What you should say at the end

A strong summary sounds like this:

The build was not mainly broken because "Make is flaky." It had an undeclared version contract, a recursive boundary that leaked jobserver semantics, a non-convergent environment record, and an unmeasured performance complaint. We tightened the contract, modeled the environment honestly, repaired the recursive call, and used measurements to separate Make overhead from recipe cost. Only after that did we ask whether any concern belonged in another tool.

That is the kind of explanation Module 05 is trying to build.
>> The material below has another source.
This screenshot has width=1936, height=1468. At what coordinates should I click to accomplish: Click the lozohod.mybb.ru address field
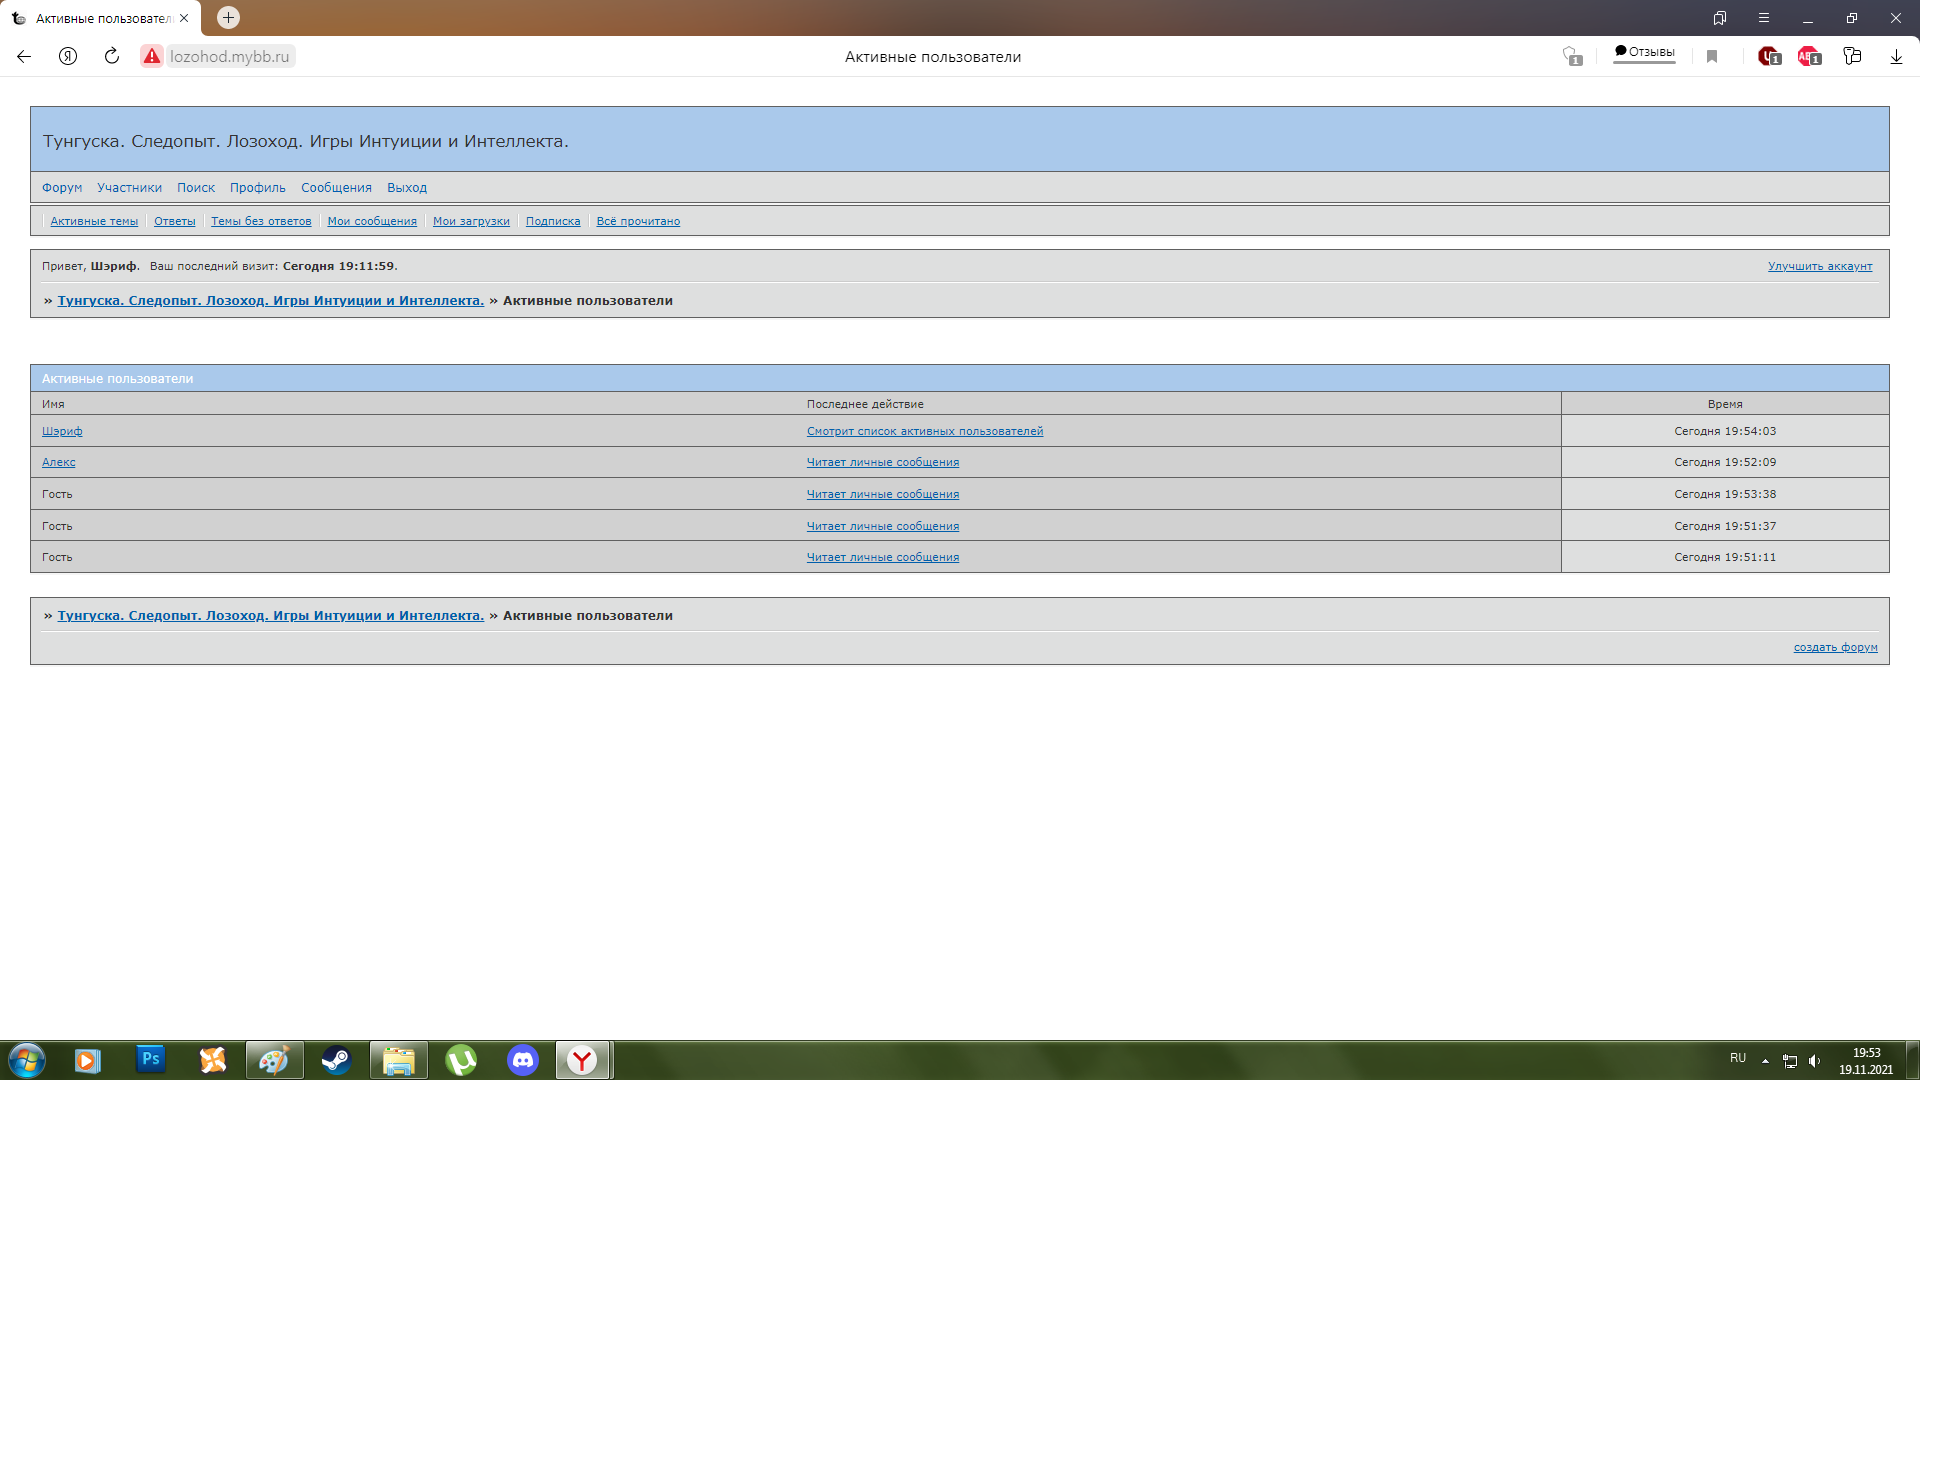[x=229, y=57]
What to practice after this example

Take one real inherited build and rewrite its story in the same order:

  1. state the symptoms precisely
  2. establish the current contract or the lack of one
  3. inspect recursive boundaries
  4. identify one non-file input worth modeling
  5. produce one measurement before proposing a performance fix
  6. decide whether any concern has crossed a tool boundary

If you can do that, Module 05 has started to change how you harden builds.